• EXERCISE DETAILS: Print out all the records, word for word.
MATERIAL SHOWN Block Start
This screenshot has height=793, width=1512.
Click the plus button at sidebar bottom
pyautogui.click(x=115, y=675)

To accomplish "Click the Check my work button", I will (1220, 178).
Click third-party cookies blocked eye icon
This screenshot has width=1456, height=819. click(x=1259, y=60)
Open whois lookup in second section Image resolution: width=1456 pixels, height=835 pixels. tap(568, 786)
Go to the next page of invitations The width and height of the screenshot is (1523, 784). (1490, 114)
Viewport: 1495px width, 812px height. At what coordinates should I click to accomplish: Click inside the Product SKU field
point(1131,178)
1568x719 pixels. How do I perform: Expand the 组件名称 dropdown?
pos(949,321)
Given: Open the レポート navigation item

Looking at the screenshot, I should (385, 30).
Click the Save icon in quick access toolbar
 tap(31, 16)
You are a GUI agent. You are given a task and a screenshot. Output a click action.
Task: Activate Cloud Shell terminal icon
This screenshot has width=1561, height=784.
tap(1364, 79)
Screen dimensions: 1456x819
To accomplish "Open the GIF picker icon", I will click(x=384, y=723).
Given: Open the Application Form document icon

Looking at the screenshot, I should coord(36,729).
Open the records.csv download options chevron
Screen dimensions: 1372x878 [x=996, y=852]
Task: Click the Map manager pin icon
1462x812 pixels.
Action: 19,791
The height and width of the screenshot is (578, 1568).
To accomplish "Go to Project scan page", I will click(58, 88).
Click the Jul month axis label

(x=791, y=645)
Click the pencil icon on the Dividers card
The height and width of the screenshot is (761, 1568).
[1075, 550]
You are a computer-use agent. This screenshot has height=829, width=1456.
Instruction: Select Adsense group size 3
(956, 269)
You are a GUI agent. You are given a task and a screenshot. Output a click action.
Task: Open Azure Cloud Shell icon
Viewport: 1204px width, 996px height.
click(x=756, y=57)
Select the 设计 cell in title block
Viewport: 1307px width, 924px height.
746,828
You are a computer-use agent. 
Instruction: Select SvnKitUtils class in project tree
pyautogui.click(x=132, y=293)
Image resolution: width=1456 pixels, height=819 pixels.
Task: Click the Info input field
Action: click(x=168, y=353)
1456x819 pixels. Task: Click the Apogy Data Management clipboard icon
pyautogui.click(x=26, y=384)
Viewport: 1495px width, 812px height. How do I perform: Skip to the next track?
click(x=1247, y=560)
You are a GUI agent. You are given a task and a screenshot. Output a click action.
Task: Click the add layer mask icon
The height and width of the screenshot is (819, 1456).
MATERIAL SHOWN Block End
• TASK RESULT:
This screenshot has height=793, width=1512.
Click the plus button at sidebar bottom
pyautogui.click(x=115, y=675)

To accomplish "Click the Check my work button", I will (1220, 178).
Click third-party cookies blocked eye icon
This screenshot has width=1456, height=819. click(x=1259, y=60)
Open whois lookup in second section Image resolution: width=1456 pixels, height=835 pixels. tap(568, 786)
Go to the next page of invitations The width and height of the screenshot is (1523, 784). (1490, 114)
Viewport: 1495px width, 812px height. At what coordinates should I click to accomplish: Click inside the Product SKU field
point(1131,178)
1568x719 pixels. How do I perform: Expand the 组件名称 dropdown?
pos(949,321)
Given: Open the レポート navigation item

Looking at the screenshot, I should (385, 30).
Click the Save icon in quick access toolbar
 tap(31, 16)
You are a GUI agent. You are given a task and a screenshot. Output a click action.
Task: Activate Cloud Shell terminal icon
This screenshot has width=1561, height=784.
tap(1364, 79)
Screen dimensions: 1456x819
To accomplish "Open the GIF picker icon", I will click(x=384, y=723).
Given: Open the Application Form document icon

Looking at the screenshot, I should coord(36,729).
Open the records.csv download options chevron
Screen dimensions: 1372x878 [x=996, y=852]
Task: Click the Map manager pin icon
1462x812 pixels.
Action: 19,791
The height and width of the screenshot is (578, 1568).
To accomplish "Go to Project scan page", I will click(58, 88).
Click the Jul month axis label

(x=791, y=645)
Click the pencil icon on the Dividers card
The height and width of the screenshot is (761, 1568).
[1075, 550]
You are a computer-use agent. This screenshot has height=829, width=1456.
Instruction: Select Adsense group size 3
(956, 269)
You are a GUI agent. You are given a task and a screenshot. Output a click action.
Task: Open Azure Cloud Shell icon
Viewport: 1204px width, 996px height.
click(x=756, y=57)
Select the 设计 cell in title block
Viewport: 1307px width, 924px height.
746,828
You are a computer-use agent. 
Instruction: Select SvnKitUtils class in project tree
pyautogui.click(x=132, y=293)
Image resolution: width=1456 pixels, height=819 pixels.
Task: Click the Info input field
Action: click(x=168, y=353)
1456x819 pixels. Task: Click the Apogy Data Management clipboard icon
pyautogui.click(x=26, y=384)
Viewport: 1495px width, 812px height. How do I perform: Skip to the next track?
click(x=1247, y=560)
You are a GUI agent. You are given a task and a screenshot. Output a click action.
Task: Click the add layer mask icon
The height and width of the screenshot is (819, 1456).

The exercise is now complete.